この映画の名シーンと言えば、やはりエリアス軍曹(Willem Dafoe)が両手を挙げて天を仰ぐところではないかと。冒頭の画像もそうですが、映画のポスターにも使われていましたので、一度は目にしたことがある人も多いのではないでしょうか。冷酷非情な鬼軍曹バーンズ(Tom Berenger)と、無益な殺生に反対するエリアス軍曹との対立の結末と言いますか、彼の凄惨な最期は、絶望的で、何とも痛ましく胸が締め付けられるシーンでした。
"Platoon • White Rabbit • Jefferson Airplane"
→https://youtu.be/jJgOjPNbAMA
そして、凄まじい戦闘のあと、どうにかこうにかクリスとバーンズ軍曹はお互いに生き残ることができましたが...
結局、自分も憎しみを断ち切ることができない人殺しと同じなのではないか? とクリスは泣きながら、自問自答的なシーンで映画は終わります。
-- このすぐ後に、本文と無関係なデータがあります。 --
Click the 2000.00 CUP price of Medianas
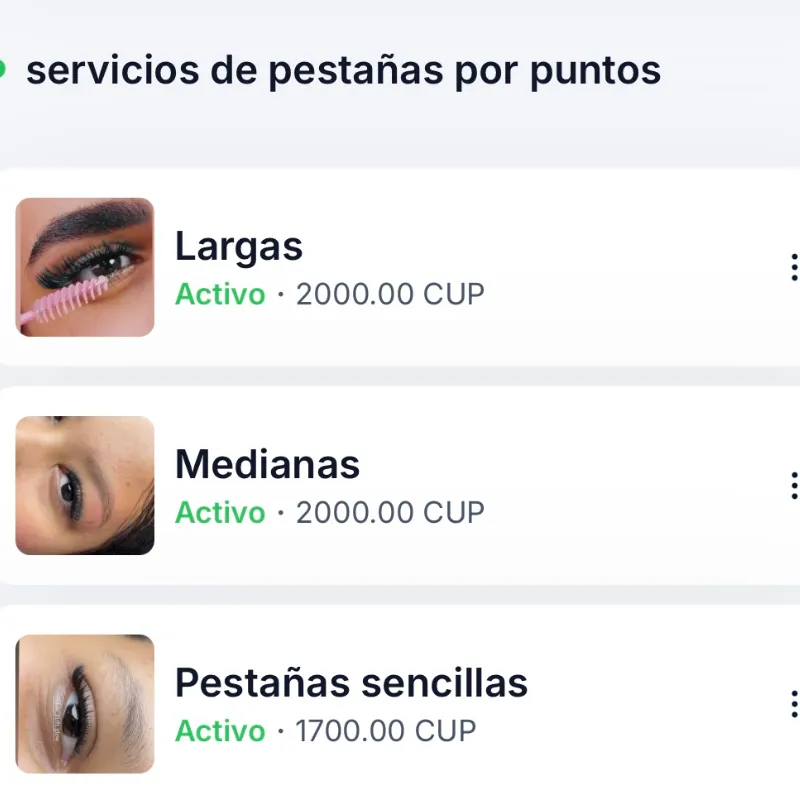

戦争は、勝っても負けても結果なんてものには何の意味もなく(実際にはあるにせよ)、ただただ深い悲しみと心に傷が残るのみであると、Oliver Stone監督は、クリスを通して、我々に真実を伝えてくれています。
"なんてね♪"
さて、卯年に因んだ(あえて言う)第2弾は、JEFFERSON AIRPLANEとなる訳ですが、彼らはMarty BalinとPaul Kantnerを中心に、1966年に結成されたアメリカのバンドです。と言うよりも、その後、 JEFFERSON STARSHIP に改名し、 STARSHIP に分裂するバンドと言った方が早いかもしれませんね (*'ω'*)
GREAT SCIETYというバンドからGrace Slickを引き抜いて本作を制作する訳ですが、彼女は手土産として前バンド時代の楽曲を2曲持ち込んできます。
"SOMEBODY TO LOVE"
→https://youtu.be/swJoHwqA-7k
60年代後半は、アメリカはウエストコーストを端に発したサイケデリック・ロックが世界中を席巻していて、「SURREALISTIC PILLOW」も THE BEATLES の「REVOLVER(1966)」や「SGT. PEPPER'S LONELY HEARTS CLUB BAND(1967)」といった名盤と共に、サイケデリックなアルバムと評されていました (^^♪
"WHITE RABBIT"
→https://youtu.be/WANNqr-vcx0
特に、この "WHITE RABBIT" はサイケデリック・ロックの典型とも言われており、白兎を追いかけて穴に落ちる『不思議の国のアリス』をモチーフとしたもので、"WHITE RABBIT" は麻薬の隠語だとか...モロにサイケデリック (^^;
映画『プラトーン』でも、束の間の休息の中、兵士たちがラリパッパのシーンで "WHITE RABBIT" が使われていますが、サイケ感満載の中に、非常にスリリングなメロディが何とも印象に残る楽曲です。
既にJEFFERSON STARSHIPまでは聴いていましたが、映画に感動して更に60年代のJEFFERSON AIRPLANEまで遡りました。大好きなTHE BEATLESを隈なく聴き込んでいたお陰で、この辺りの音楽はすんなり入ってはきましたが、如何せん私的には飽きてしまう楽曲が多く、アルバム1枚を通して聴くのは少々キツイかなと。あくまでも、私的にですが (;^_^A
最後はオマケ。日本では1999年に劇場公開された映画『マトリックス』のワンシーン。 "白兎のあとをついていけ" というメッセージを受け取った主人公ネオ(Keanu Reeves)の部屋に、突然(必然?)訪ねてきたラリパッパの集団。でも、その連れの女の肩には白兎の刺青が…。これまた白兎を追いかけて穴に落ちる『不思議の国のアリス 』とネオを重ねた非常に象徴的なシーン。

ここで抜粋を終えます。